Task details: Everything from the opening line of the records below through the line with "You are a computer-use agent. Screen" must be duplicated exactly, pictures left out.

Data for the task:
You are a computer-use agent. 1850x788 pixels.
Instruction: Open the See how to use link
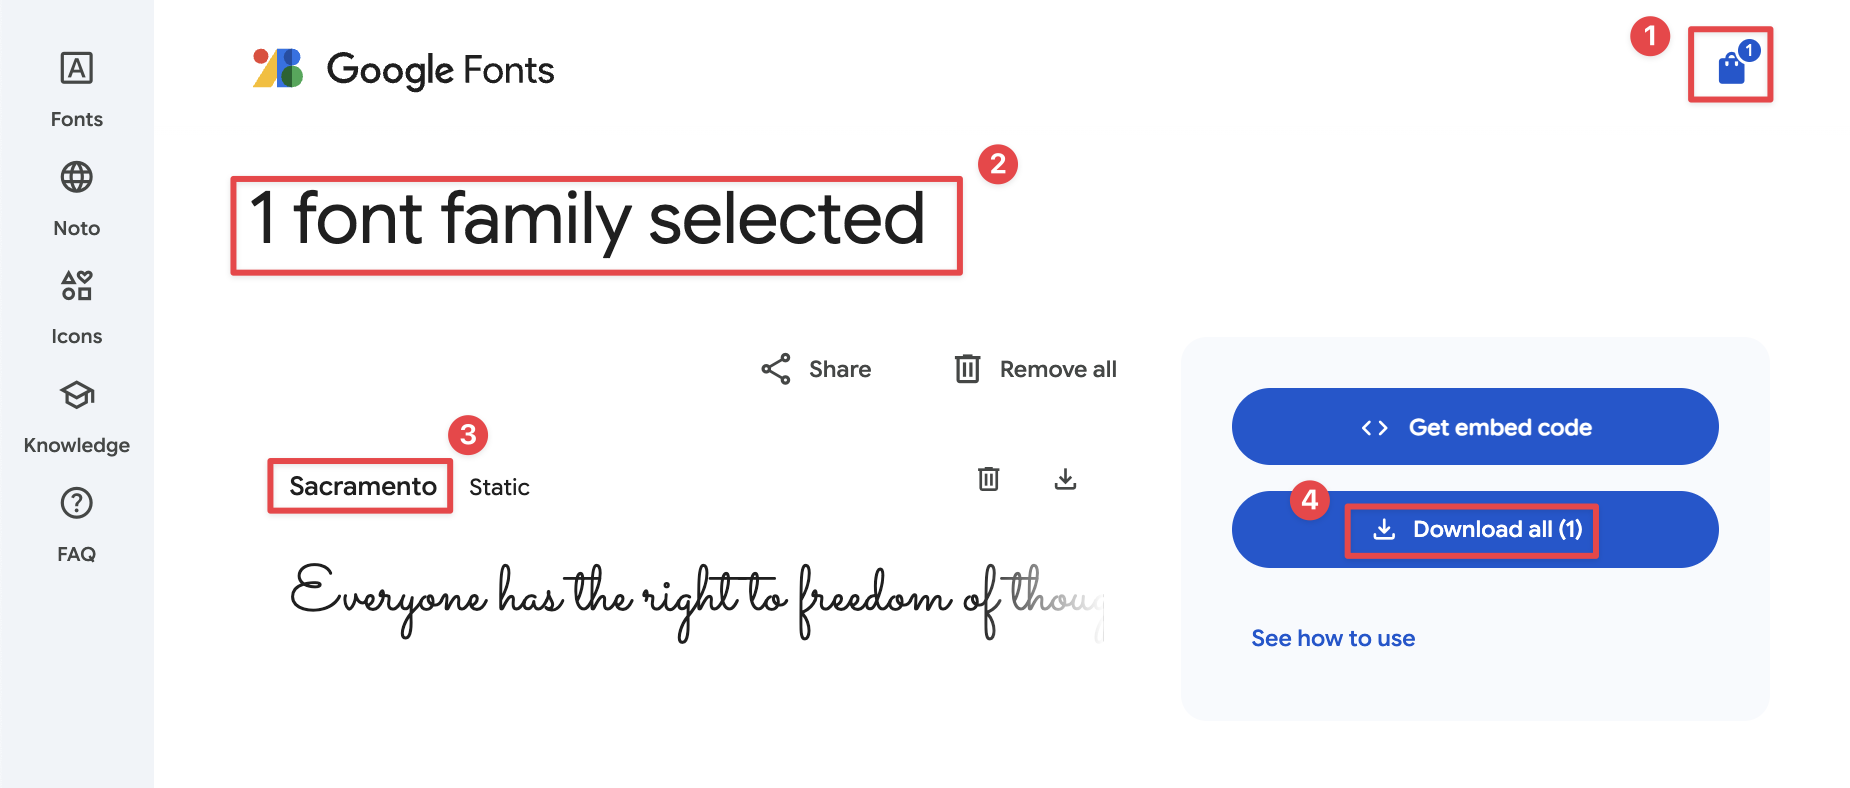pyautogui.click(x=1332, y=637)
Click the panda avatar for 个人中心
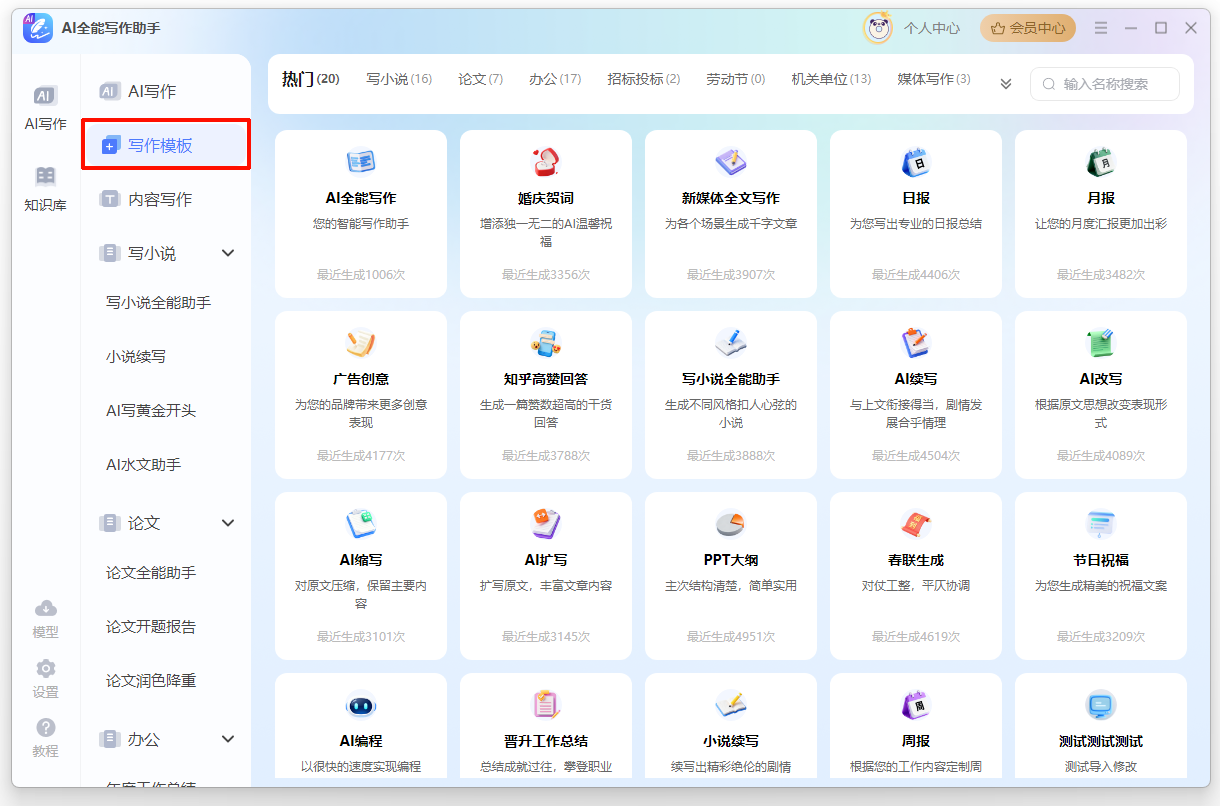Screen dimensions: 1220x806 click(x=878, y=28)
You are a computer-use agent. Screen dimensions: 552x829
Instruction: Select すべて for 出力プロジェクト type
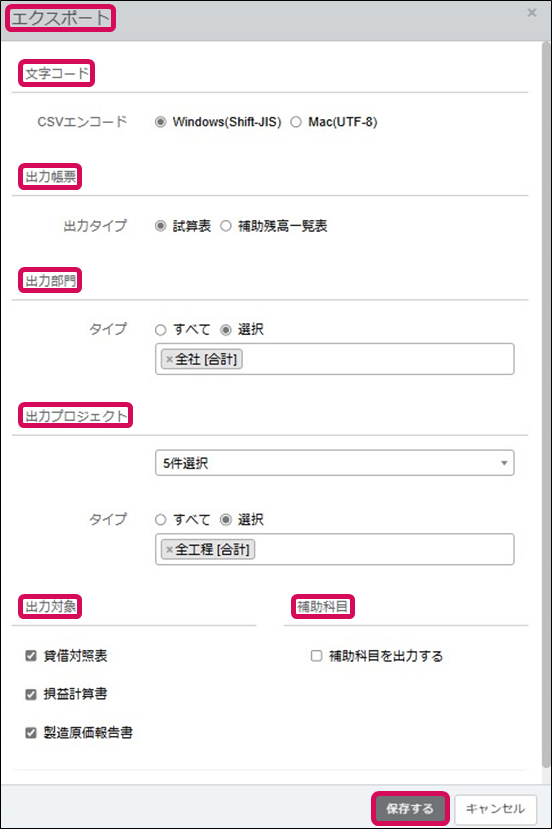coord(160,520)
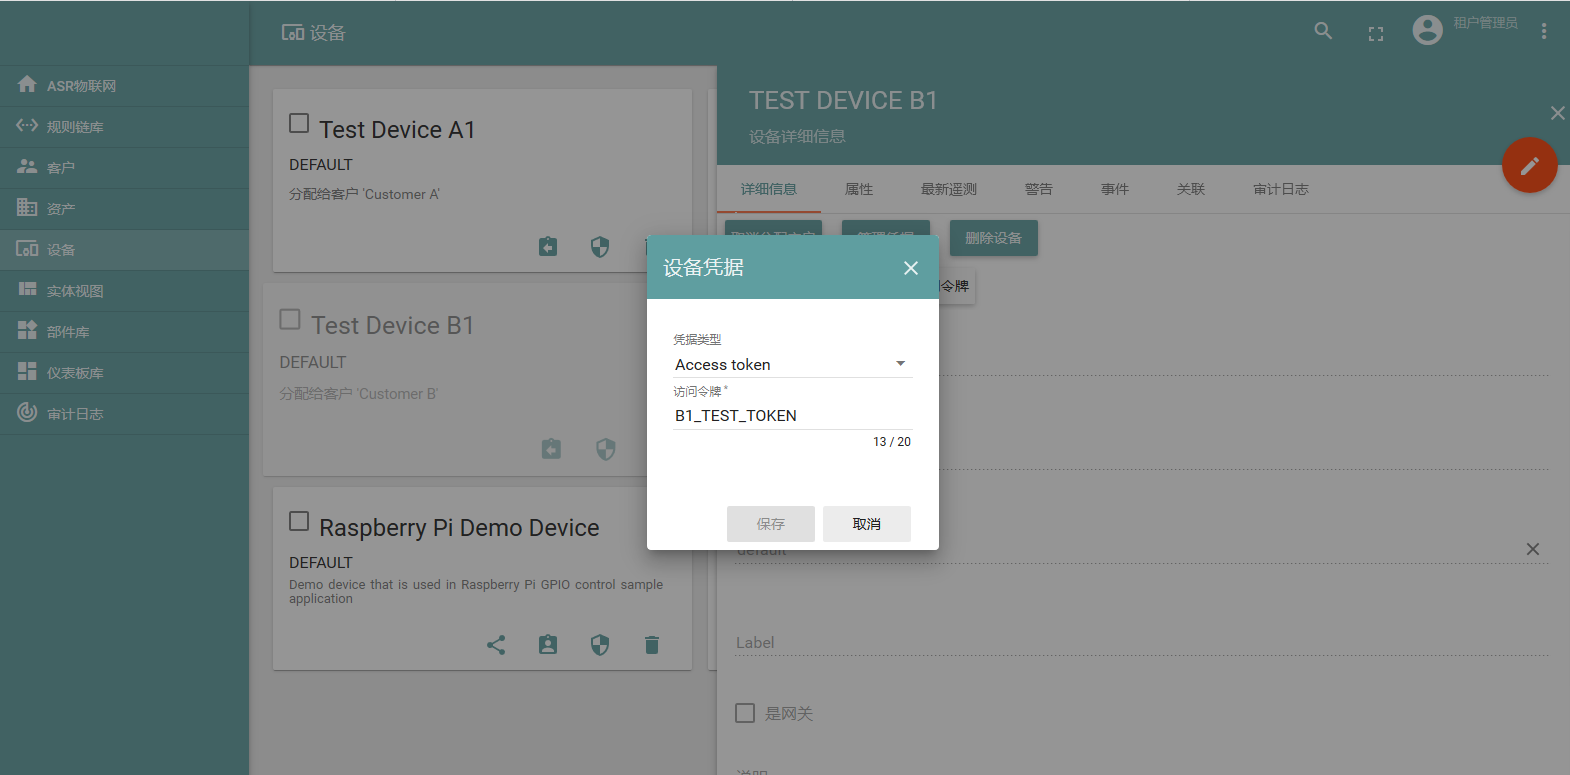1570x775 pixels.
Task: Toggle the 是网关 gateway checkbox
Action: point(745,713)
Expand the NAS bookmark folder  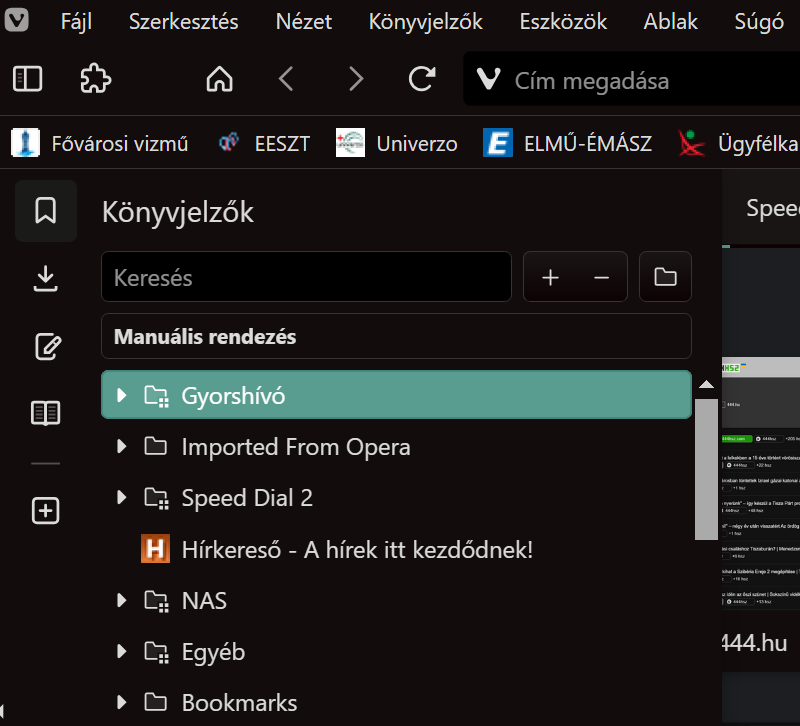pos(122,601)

Output below:
You are a computer-use agent. 1850x788 pixels.
Instruction: Open the See how to use link
pyautogui.click(x=1332, y=637)
Click the panda avatar for 个人中心
Screen dimensions: 1220x806 click(x=878, y=28)
You are a computer-use agent. Screen dimensions: 552x829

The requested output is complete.